**Input**
Segment Open

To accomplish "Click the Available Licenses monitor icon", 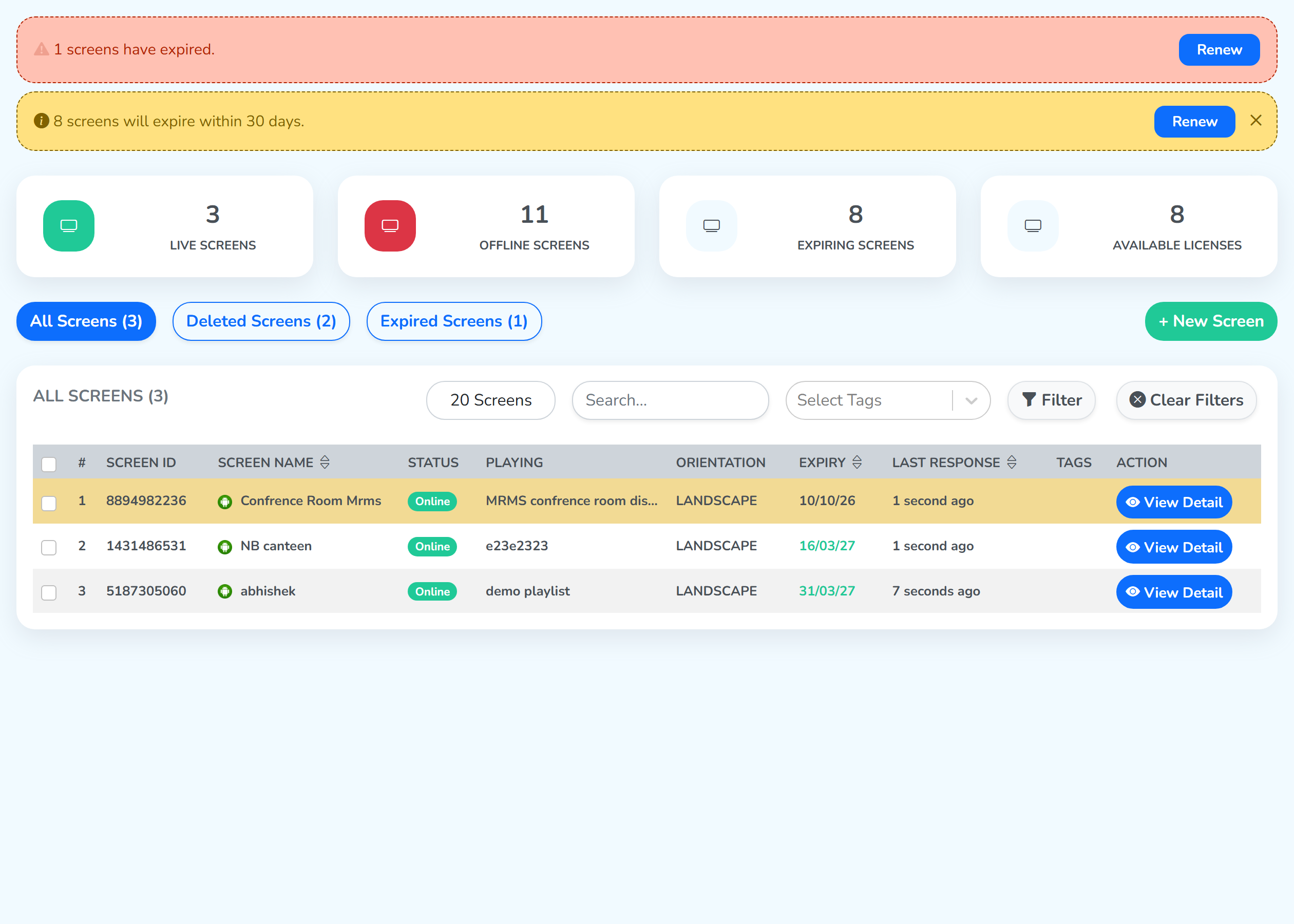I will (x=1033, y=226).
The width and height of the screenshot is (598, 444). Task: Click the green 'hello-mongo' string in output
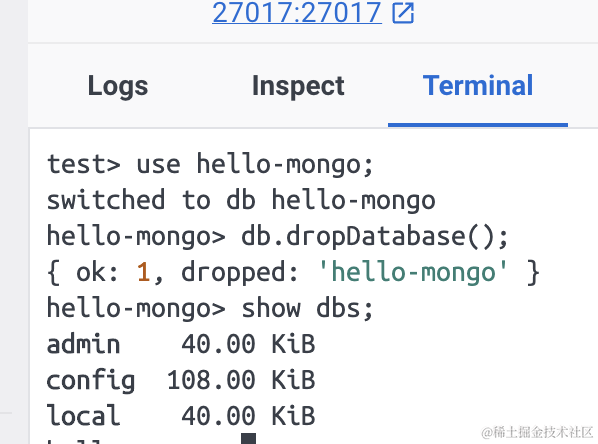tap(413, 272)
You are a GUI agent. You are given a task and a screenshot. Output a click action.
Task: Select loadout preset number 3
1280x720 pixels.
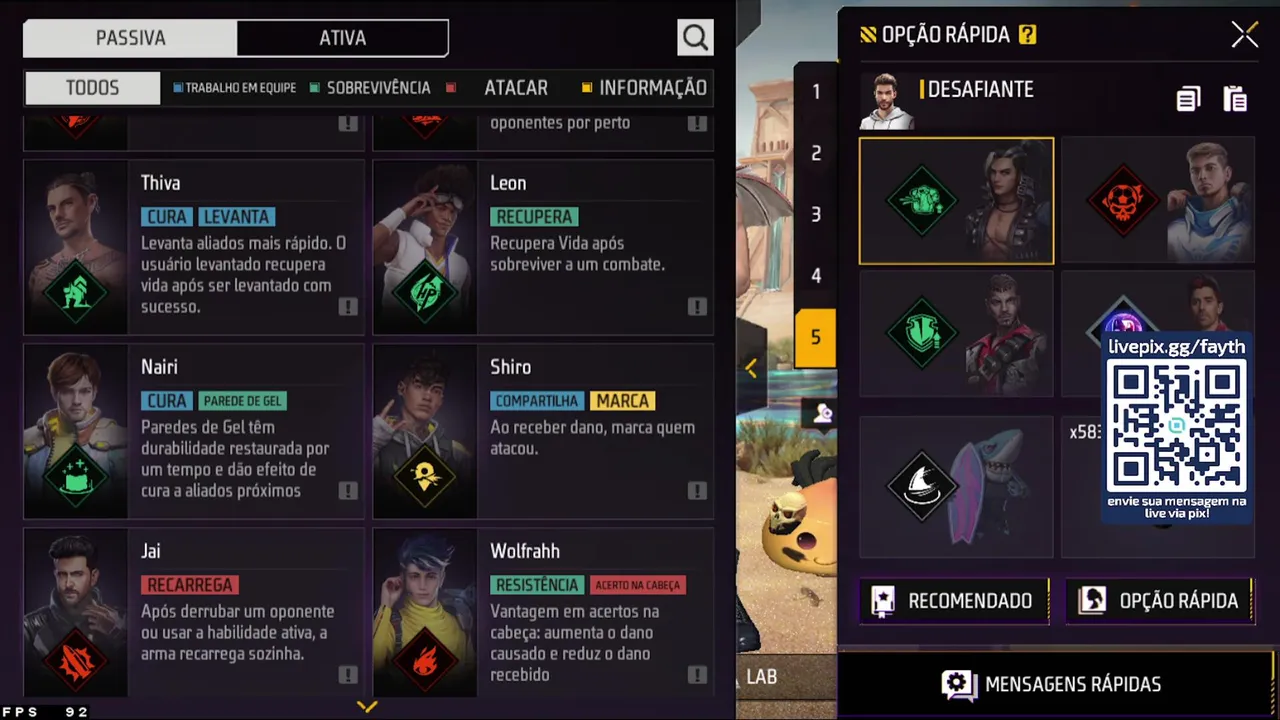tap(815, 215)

Segment Closed
Segment Open

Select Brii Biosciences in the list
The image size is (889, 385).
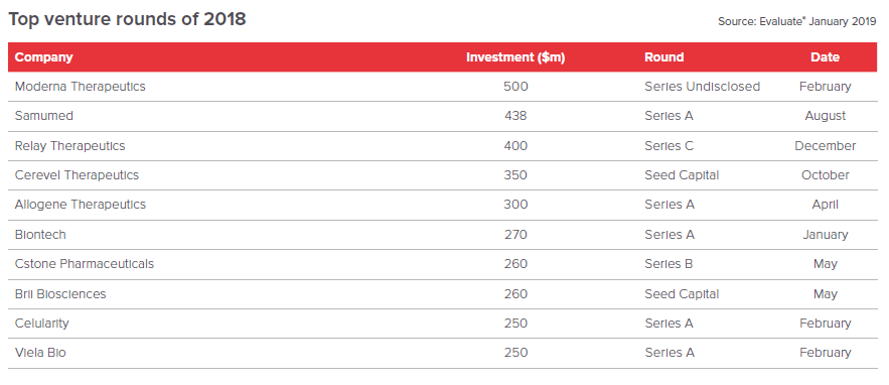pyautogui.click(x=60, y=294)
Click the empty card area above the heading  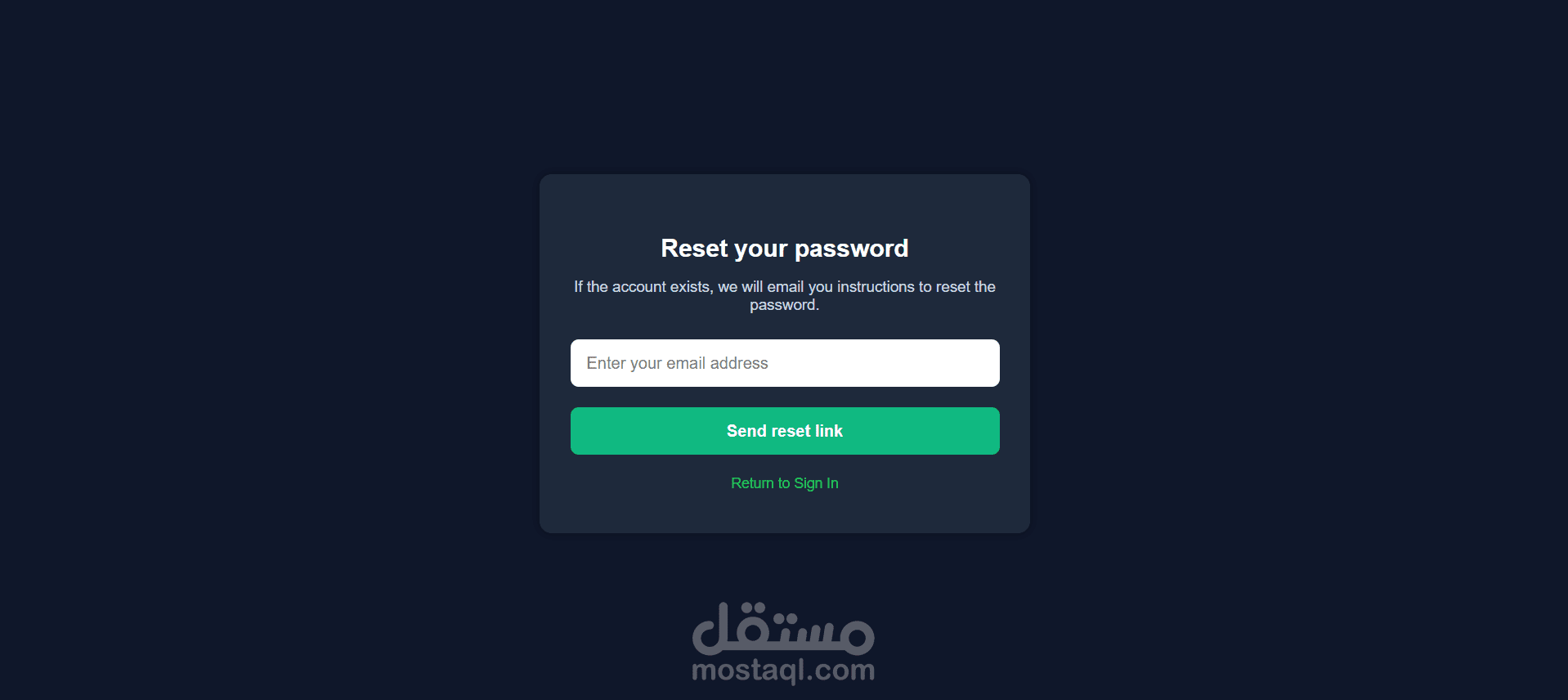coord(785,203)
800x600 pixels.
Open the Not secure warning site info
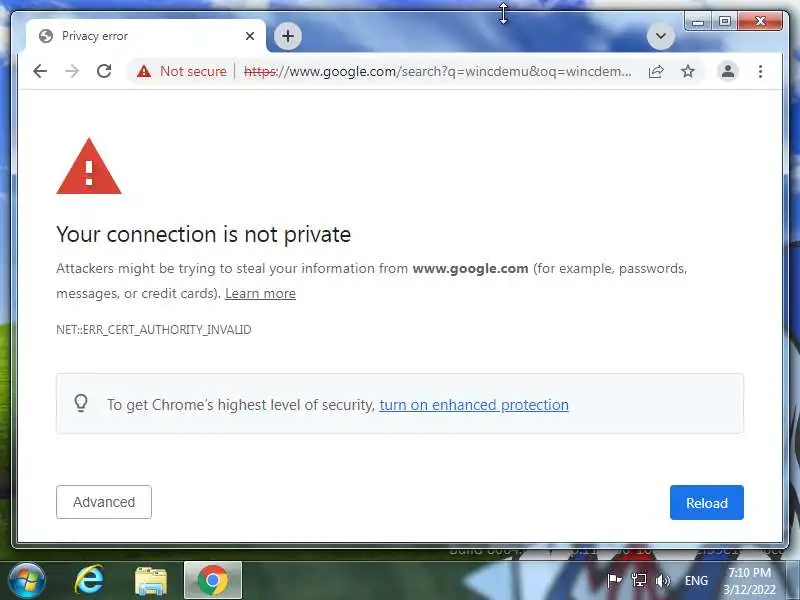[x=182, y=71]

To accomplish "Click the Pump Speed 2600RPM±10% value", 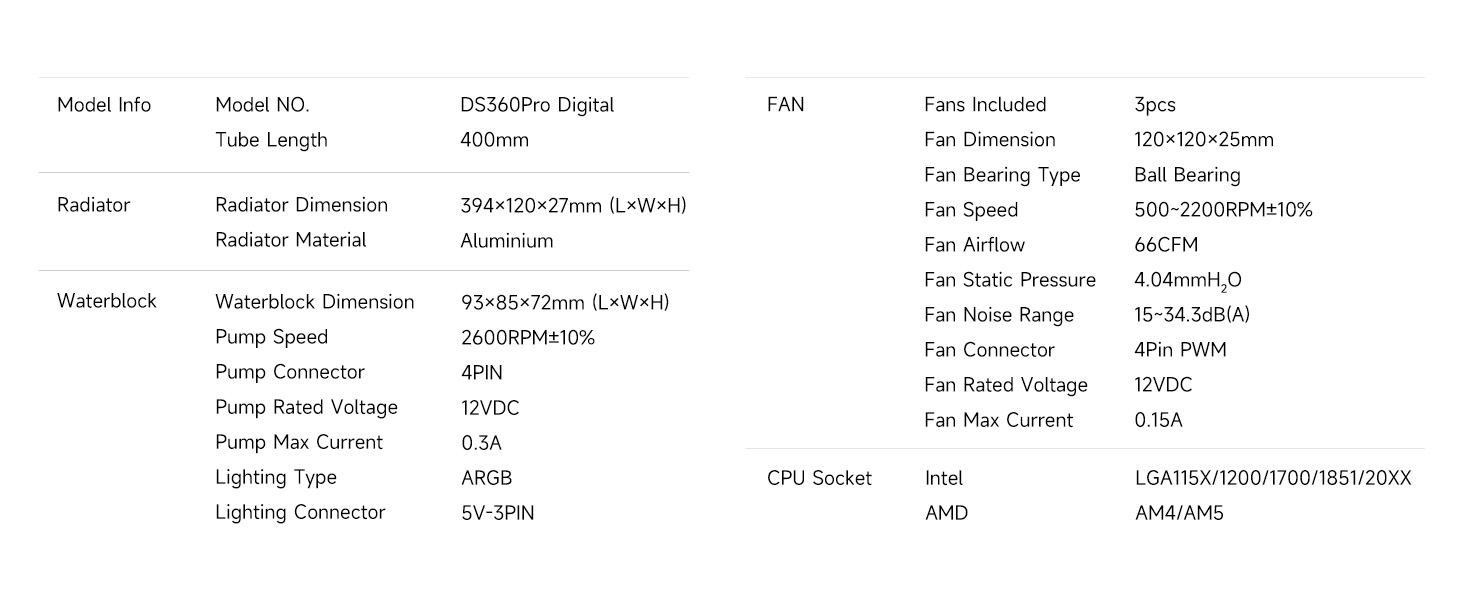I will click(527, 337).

Segment Closed
Segment Open

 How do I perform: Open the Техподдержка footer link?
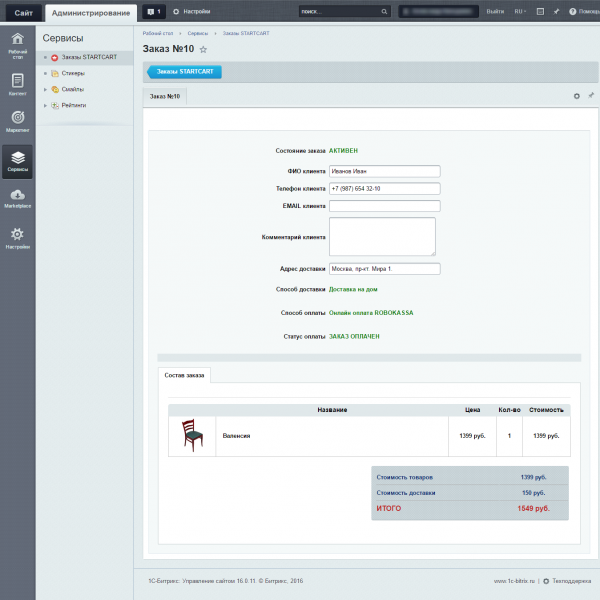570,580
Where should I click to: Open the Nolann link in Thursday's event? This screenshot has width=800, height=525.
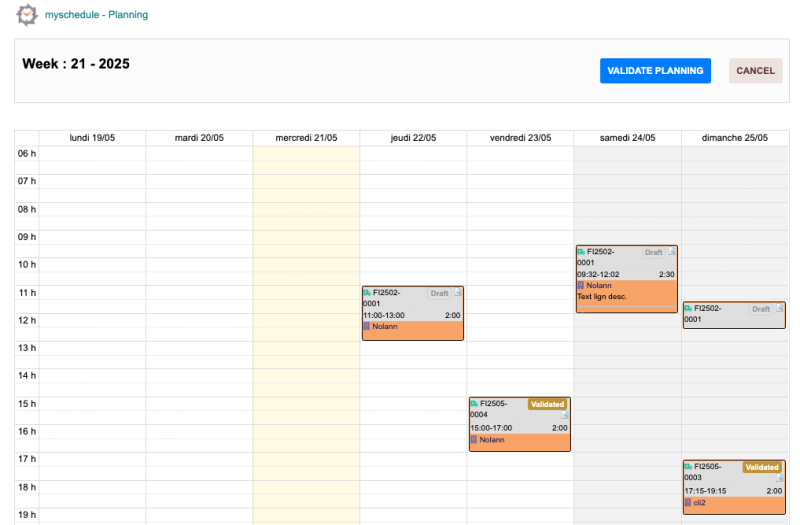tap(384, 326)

Segment Closed

**Exercise objective**
Each line above that includes the word "Select" is to be copied.

**Solved exercise**
Task: Select loadout preset number 3
Select Brii Biosciences in the list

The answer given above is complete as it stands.